• [Work instructions]: Where does the word "Open" occur in the entries below? Copy every line that has it.

[Dataset entries]
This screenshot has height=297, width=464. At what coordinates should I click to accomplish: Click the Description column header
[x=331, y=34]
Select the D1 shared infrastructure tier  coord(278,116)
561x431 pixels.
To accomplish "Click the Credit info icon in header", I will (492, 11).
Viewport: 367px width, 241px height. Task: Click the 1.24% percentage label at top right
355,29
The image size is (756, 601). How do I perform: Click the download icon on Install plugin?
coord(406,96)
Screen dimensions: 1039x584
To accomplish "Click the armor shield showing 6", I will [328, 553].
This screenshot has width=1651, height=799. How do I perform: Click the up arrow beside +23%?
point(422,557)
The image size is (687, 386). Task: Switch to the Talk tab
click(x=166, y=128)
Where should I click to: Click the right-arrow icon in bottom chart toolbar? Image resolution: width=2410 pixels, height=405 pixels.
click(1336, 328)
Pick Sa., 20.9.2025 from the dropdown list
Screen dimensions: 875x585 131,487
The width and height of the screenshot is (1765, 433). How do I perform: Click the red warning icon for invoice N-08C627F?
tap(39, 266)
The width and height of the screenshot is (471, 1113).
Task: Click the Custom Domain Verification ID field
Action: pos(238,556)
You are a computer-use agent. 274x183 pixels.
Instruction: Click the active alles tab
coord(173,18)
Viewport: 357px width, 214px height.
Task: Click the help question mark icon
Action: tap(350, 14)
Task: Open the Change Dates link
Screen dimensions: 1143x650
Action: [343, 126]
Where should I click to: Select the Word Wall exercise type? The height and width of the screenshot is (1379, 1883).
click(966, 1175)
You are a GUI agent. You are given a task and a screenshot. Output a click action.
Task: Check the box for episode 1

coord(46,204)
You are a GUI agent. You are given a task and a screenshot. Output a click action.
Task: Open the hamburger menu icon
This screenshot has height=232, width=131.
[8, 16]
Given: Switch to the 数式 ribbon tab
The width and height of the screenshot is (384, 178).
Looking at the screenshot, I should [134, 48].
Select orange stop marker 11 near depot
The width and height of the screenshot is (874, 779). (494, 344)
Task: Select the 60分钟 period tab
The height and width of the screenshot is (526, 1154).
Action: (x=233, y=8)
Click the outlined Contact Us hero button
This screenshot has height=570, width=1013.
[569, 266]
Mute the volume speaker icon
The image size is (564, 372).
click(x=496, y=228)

• [Your response]:
Task: Open the Change Dates link
Task: Open the hamburger menu icon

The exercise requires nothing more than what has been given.